42ND STREET | London, Theatre Royal Drury Lane

Come and meet those dancing feet… you won’t be disappointed. It’s a Busby Berkeley dance paradise: with a cast of dozens, the tap is still astonishingly tight and percussive, every head and hand perfectly in line, kicklines and jazz hands galore. A “synchronised swimming” number (achieved with a gigantic Art Deco mirror and subtle watery lighting) is a gorgeous, perfectly camp hommage to the Hollywood spectacles of the early 1930s. You can’t help but leave the theatre with your jaw dropped.

Based on the 1933 Hollywood film, 42nd Street the stage musical was created in 1980, shoehorning in tons of other classic songs from the era and updating the book to give contemporary audiences a wry and affectionate wave of nostalgia.
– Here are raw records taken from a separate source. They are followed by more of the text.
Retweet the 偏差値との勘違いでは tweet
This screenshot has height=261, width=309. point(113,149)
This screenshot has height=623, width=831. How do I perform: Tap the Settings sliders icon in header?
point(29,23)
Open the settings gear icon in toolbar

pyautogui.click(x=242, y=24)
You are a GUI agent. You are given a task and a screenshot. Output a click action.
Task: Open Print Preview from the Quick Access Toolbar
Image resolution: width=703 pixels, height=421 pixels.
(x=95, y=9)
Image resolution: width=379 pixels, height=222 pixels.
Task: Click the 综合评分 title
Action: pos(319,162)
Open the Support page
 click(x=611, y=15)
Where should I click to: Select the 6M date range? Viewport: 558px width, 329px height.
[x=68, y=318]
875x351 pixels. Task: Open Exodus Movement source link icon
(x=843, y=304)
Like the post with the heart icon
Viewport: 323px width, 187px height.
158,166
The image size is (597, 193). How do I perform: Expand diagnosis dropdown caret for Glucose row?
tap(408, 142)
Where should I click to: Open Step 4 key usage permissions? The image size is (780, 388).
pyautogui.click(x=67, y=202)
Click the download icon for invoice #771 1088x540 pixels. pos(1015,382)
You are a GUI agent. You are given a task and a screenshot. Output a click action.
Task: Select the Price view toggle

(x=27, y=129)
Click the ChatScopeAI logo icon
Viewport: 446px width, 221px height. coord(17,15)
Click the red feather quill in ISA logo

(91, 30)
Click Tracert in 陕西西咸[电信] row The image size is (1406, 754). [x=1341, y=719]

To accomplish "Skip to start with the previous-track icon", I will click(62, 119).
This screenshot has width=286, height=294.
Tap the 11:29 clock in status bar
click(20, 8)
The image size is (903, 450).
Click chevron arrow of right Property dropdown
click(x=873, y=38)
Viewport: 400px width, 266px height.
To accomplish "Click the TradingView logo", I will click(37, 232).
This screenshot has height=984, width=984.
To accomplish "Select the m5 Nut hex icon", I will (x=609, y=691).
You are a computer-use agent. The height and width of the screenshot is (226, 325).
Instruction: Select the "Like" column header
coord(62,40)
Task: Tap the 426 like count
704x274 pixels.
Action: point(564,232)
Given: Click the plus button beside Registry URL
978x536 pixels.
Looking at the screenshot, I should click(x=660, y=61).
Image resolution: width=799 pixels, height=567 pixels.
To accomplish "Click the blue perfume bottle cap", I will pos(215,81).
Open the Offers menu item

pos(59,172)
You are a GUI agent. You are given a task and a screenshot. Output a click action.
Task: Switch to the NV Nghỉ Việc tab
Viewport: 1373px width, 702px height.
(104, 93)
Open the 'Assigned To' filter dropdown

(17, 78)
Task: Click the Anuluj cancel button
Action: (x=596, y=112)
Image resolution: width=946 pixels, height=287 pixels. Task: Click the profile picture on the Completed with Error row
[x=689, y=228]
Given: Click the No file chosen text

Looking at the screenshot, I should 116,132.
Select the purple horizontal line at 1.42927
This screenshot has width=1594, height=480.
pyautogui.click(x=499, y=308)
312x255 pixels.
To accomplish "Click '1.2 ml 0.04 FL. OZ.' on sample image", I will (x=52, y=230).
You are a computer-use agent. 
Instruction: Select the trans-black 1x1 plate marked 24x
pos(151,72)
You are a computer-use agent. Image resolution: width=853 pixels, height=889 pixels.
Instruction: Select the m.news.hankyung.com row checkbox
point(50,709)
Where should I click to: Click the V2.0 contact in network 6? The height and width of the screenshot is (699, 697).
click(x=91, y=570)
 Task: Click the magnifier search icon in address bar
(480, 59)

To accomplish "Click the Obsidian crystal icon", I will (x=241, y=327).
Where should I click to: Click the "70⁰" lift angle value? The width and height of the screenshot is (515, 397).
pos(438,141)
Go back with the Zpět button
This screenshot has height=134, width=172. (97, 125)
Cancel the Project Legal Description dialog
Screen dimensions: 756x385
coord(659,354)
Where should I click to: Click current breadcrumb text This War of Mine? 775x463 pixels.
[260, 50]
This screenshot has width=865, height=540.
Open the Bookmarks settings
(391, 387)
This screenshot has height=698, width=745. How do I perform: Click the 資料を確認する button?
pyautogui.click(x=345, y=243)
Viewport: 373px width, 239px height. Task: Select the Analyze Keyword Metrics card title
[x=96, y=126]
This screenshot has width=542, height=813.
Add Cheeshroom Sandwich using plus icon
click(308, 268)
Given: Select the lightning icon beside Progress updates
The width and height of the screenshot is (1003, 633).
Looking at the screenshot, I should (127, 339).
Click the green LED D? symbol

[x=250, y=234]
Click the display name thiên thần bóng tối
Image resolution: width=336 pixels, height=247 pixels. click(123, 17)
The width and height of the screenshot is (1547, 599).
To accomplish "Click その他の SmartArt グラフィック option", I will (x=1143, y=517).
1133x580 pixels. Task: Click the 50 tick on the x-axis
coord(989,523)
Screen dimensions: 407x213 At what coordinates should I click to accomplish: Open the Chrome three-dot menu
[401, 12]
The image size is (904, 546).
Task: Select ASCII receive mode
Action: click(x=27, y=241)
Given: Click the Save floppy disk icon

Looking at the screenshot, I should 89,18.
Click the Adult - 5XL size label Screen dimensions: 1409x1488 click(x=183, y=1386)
The story follows adorable starry-eyed ingenue Peggy Sawyer, who gets a lucky break in her first Broadway musical and ends up (predictably) becoming a star.

Bizarrely, this new production seems to be fighting against the punch and satire of the silly and nostalgic book, presenting it as the genuine article and with no nod to 2017. Lines like “It’s your duty to be beautiful” are sung flatly by doe-eyed chorus girls; the star naturally gives up her career to get married; old people are portrayed as past-it and graceless, falling over to comic orchestral hits.  The enormous cast — of extraordinarily talented triple threats — is painfully undiverse.

The cast (including a sensational “For Your Eyes Only” Sheena Easton) and eighteen-piece big band knock out every glorious tune with power and pizzazz, but often with anachronistic orchestrations or vocal style, and has none of the strings or schmaltz of the era.  But, like the original film, it’s an undeniably impressive spectacle.  It’s a case of come for the dance and stay for the dance.